Problem: Return every line of the material below that contains the string "height", treating uppercase and lowercase letters as different.

++++

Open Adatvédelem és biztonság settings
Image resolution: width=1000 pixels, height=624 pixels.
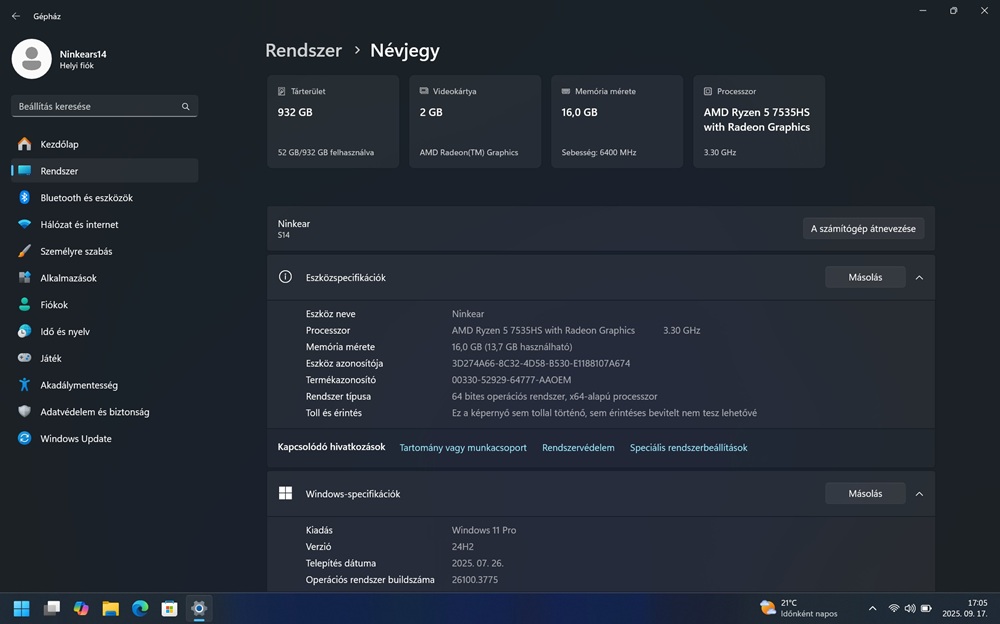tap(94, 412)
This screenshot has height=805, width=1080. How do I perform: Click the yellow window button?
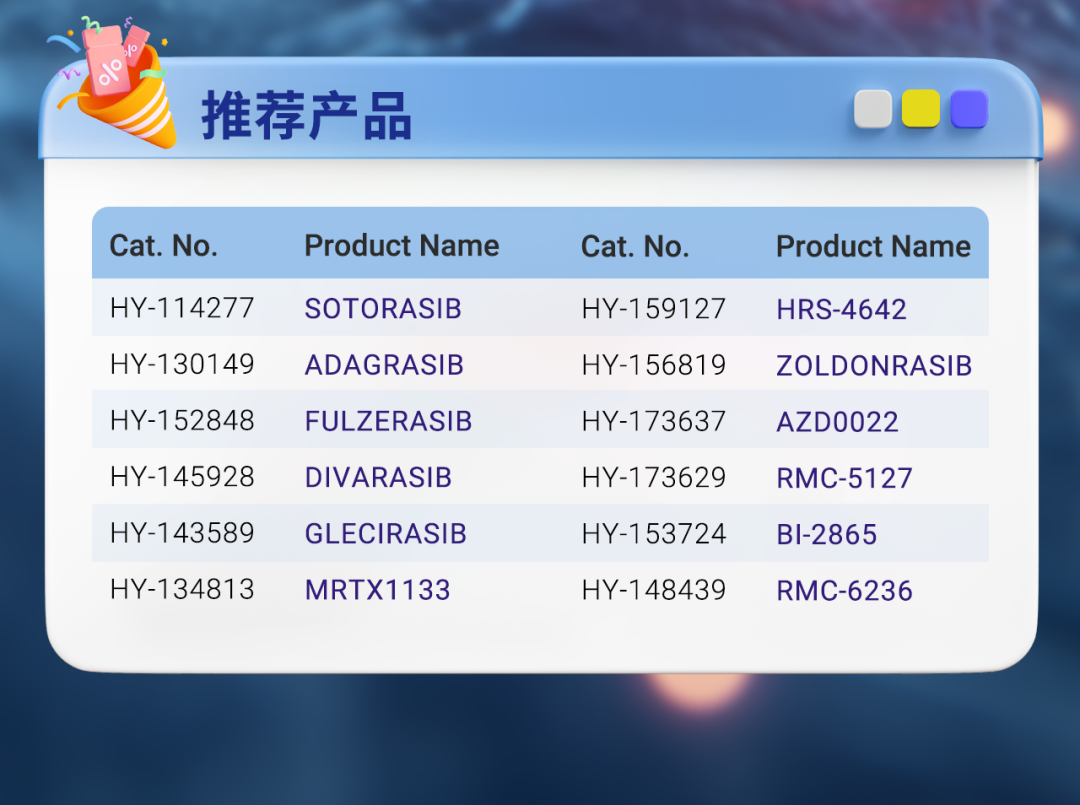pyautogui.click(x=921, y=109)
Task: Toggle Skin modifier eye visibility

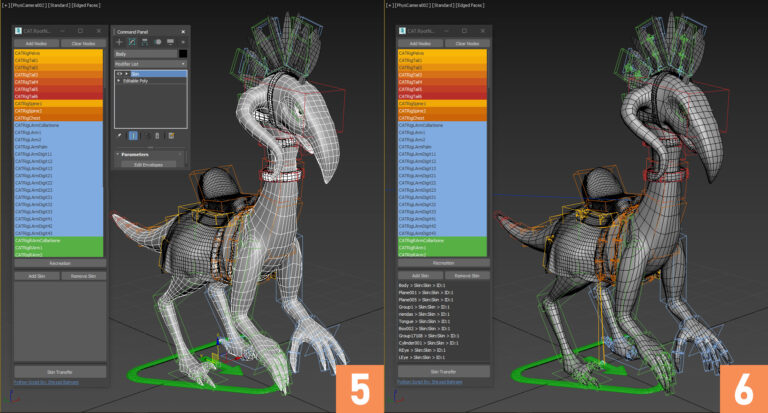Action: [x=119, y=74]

++++

Solution for this exercise:
Image resolution: width=1000 pixels, height=624 pixels.
This screenshot has height=805, width=1080. How do I perform: Click the yellow window button?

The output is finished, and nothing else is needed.